▸ Activity
Provide an exact repetition of every entry, with no word altered.

___

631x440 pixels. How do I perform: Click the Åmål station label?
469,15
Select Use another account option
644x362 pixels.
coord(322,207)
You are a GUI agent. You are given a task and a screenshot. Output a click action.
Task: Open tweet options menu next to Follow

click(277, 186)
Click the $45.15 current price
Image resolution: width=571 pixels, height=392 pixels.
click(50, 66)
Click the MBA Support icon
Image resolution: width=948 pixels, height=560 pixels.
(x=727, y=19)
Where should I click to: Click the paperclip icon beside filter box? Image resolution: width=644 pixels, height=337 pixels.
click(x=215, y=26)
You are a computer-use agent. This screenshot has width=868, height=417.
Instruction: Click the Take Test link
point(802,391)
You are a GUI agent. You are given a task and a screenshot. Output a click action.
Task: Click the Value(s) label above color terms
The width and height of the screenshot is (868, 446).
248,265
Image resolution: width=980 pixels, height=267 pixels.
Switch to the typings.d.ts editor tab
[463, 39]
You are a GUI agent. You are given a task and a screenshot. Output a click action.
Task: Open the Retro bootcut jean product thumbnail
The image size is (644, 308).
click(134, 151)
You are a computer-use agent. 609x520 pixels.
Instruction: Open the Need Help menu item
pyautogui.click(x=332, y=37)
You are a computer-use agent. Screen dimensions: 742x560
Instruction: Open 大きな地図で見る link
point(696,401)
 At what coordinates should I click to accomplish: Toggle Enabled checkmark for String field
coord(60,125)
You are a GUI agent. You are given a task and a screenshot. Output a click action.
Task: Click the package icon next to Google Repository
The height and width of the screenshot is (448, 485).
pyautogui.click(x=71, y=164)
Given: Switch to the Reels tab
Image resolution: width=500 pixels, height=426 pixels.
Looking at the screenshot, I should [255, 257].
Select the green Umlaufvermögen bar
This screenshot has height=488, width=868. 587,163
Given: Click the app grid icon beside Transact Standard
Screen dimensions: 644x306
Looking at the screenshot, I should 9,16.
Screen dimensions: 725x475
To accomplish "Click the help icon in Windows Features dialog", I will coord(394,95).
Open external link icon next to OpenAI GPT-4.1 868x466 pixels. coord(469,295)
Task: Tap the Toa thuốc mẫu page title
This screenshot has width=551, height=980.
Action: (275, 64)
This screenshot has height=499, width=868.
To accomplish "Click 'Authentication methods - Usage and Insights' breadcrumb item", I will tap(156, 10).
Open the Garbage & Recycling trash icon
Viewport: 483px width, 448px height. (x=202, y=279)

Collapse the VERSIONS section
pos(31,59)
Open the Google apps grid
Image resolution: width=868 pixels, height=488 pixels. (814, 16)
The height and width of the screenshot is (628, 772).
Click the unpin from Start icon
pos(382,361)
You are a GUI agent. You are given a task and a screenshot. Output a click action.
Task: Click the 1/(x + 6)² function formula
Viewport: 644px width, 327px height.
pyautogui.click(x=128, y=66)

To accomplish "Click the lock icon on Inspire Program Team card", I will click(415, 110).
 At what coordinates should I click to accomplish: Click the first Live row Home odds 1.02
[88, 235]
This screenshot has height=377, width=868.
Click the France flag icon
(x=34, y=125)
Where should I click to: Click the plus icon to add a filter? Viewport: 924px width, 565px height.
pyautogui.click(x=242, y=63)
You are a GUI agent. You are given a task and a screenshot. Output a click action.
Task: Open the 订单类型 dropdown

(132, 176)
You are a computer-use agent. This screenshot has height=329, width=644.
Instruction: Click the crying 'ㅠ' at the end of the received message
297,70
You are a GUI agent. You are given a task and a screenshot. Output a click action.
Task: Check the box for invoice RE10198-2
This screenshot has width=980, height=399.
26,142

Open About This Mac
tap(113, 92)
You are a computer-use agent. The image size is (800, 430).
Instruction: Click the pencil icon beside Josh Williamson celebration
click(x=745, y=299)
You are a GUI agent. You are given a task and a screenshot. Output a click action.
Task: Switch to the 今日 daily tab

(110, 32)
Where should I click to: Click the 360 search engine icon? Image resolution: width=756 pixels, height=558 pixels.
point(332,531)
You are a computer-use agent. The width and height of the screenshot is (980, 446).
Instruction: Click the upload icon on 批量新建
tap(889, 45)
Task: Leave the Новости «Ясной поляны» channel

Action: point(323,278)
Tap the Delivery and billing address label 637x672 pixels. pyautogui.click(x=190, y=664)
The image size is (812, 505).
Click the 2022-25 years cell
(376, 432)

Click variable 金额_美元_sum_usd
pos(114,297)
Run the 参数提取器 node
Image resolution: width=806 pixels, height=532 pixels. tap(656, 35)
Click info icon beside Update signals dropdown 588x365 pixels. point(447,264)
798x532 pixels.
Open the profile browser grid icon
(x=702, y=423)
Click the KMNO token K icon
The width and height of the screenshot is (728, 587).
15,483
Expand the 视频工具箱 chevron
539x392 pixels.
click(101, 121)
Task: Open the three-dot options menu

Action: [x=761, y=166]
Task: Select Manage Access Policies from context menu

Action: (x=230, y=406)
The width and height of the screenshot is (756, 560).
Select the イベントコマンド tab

___

▸ Exercise solution
631x440 pixels. How do I perform: Click the Åmål station label?
469,15
Select Use another account option
644x362 pixels.
coord(322,207)
You are a GUI agent. You are given a task and a screenshot. Output a click action.
Task: Open tweet options menu next to Follow

click(277, 186)
Click the $45.15 current price
Image resolution: width=571 pixels, height=392 pixels.
click(50, 66)
Click the MBA Support icon
Image resolution: width=948 pixels, height=560 pixels.
(x=727, y=19)
Where should I click to: Click the paperclip icon beside filter box? Image resolution: width=644 pixels, height=337 pixels.
click(x=215, y=26)
You are a computer-use agent. This screenshot has width=868, height=417.
Instruction: Click the Take Test link
point(802,391)
You are a GUI agent. You are given a task and a screenshot. Output a click action.
Task: Click the Value(s) label above color terms
The width and height of the screenshot is (868, 446).
248,265
Image resolution: width=980 pixels, height=267 pixels.
Switch to the typings.d.ts editor tab
[463, 39]
You are a GUI agent. You are given a task and a screenshot. Output a click action.
Task: Open the Retro bootcut jean product thumbnail
The image size is (644, 308).
click(134, 151)
You are a computer-use agent. 609x520 pixels.
Instruction: Open the Need Help menu item
pyautogui.click(x=332, y=37)
You are a computer-use agent. Screen dimensions: 742x560
Instruction: Open 大きな地図で見る link
point(696,401)
 At what coordinates should I click to accomplish: Toggle Enabled checkmark for String field
coord(60,125)
You are a GUI agent. You are given a task and a screenshot. Output a click action.
Task: Click the package icon next to Google Repository
The height and width of the screenshot is (448, 485).
pyautogui.click(x=71, y=164)
Given: Switch to the Reels tab
Image resolution: width=500 pixels, height=426 pixels.
Looking at the screenshot, I should [255, 257].
Select the green Umlaufvermögen bar
This screenshot has height=488, width=868. 587,163
Given: Click the app grid icon beside Transact Standard
Screen dimensions: 644x306
Looking at the screenshot, I should 9,16.
Screen dimensions: 725x475
To accomplish "Click the help icon in Windows Features dialog", I will coord(394,95).
Open external link icon next to OpenAI GPT-4.1 868x466 pixels. coord(469,295)
Task: Tap the Toa thuốc mẫu page title
This screenshot has width=551, height=980.
Action: (275, 64)
This screenshot has height=499, width=868.
To accomplish "Click 'Authentication methods - Usage and Insights' breadcrumb item", I will tap(156, 10).
Open the Garbage & Recycling trash icon
Viewport: 483px width, 448px height. (x=202, y=279)

Collapse the VERSIONS section
pos(31,59)
Open the Google apps grid
Image resolution: width=868 pixels, height=488 pixels. (814, 16)
The height and width of the screenshot is (628, 772).
Click the unpin from Start icon
pos(382,361)
You are a GUI agent. You are given a task and a screenshot. Output a click action.
Task: Click the 1/(x + 6)² function formula
Viewport: 644px width, 327px height.
pyautogui.click(x=128, y=66)

To accomplish "Click the lock icon on Inspire Program Team card", I will click(415, 110).
 At what coordinates should I click to accomplish: Click the first Live row Home odds 1.02
[88, 235]
This screenshot has height=377, width=868.
Click the France flag icon
(x=34, y=125)
Where should I click to: Click the plus icon to add a filter? Viewport: 924px width, 565px height.
pyautogui.click(x=242, y=63)
You are a GUI agent. You are given a task and a screenshot. Output a click action.
Task: Open the 订单类型 dropdown

(132, 176)
You are a computer-use agent. This screenshot has height=329, width=644.
Instruction: Click the crying 'ㅠ' at the end of the received message
297,70
You are a GUI agent. You are given a task and a screenshot. Output a click action.
Task: Check the box for invoice RE10198-2
This screenshot has width=980, height=399.
26,142

Open About This Mac
tap(113, 92)
You are a computer-use agent. The image size is (800, 430).
Instruction: Click the pencil icon beside Josh Williamson celebration
click(x=745, y=299)
You are a GUI agent. You are given a task and a screenshot. Output a click action.
Task: Switch to the 今日 daily tab

(110, 32)
Where should I click to: Click the 360 search engine icon? Image resolution: width=756 pixels, height=558 pixels.
point(332,531)
You are a computer-use agent. The width and height of the screenshot is (980, 446).
Instruction: Click the upload icon on 批量新建
tap(889, 45)
Task: Leave the Новости «Ясной поляны» channel

Action: point(323,278)
Tap the Delivery and billing address label 637x672 pixels. pyautogui.click(x=190, y=664)
The image size is (812, 505).
Click the 2022-25 years cell
(376, 432)

Click variable 金额_美元_sum_usd
pos(114,297)
Run the 参数提取器 node
Image resolution: width=806 pixels, height=532 pixels. tap(656, 35)
Click info icon beside Update signals dropdown 588x365 pixels. point(447,264)
798x532 pixels.
Open the profile browser grid icon
(x=702, y=423)
Click the KMNO token K icon
The width and height of the screenshot is (728, 587).
15,483
Expand the 视频工具箱 chevron
539x392 pixels.
click(101, 121)
Task: Open the three-dot options menu

Action: [x=761, y=166]
Task: Select Manage Access Policies from context menu

Action: (x=230, y=406)
The width and height of the screenshot is (756, 560).
Select the イベントコマンド tab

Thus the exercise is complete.